This might be a stupid question, but I can't seem to find any doc clarifying this in pure English (ok, exaggerated), and after reading the official doc and some blogs, I'm still confused about how driver and executors work.
Here is my current understanding:
1) Driver defines the transformation/computation.
2) Once we call SparkContext.start()
, the driver will send the defined transformation/computation to all the executors, such that each executor knows how to process the incoming RDD stream data.
OK, here is some confusing questions I have:
1) Does the driver send the defined transformation/computation to all executors only ONCE AND FOR ALL?
If this is the case, we wouldn't have any chance to redefine/change the computation, right?
For example, I do a word-count job similar to this one, however my job is a little complicated, I want to count only words starting with letter J
for the first 60s, and then only words starting with letter K
for the next 60s, and then only words starting with ......, that goes on.
So how am I supposed to implement this streaming job in the driver?

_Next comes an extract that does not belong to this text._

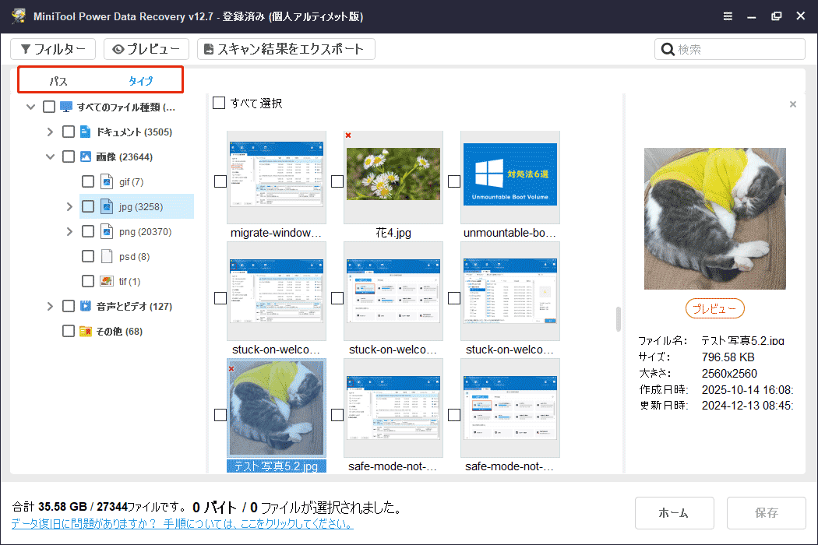Check the ドキュメント (3505) checkbox
Image resolution: width=818 pixels, height=545 pixels.
[68, 131]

2) Or does the driver restart/reschedule all the executors after each batch of data is done?
FOLLOWUP
To solve the 1) question, I think I could make use of some external storage media, like redis
, I mean I could implement a processing function count_fn
in the driver, and each time when this count_fn
is called, it will read from redis to get the starting letter, and then count in the RDD stream, is this a right way to go?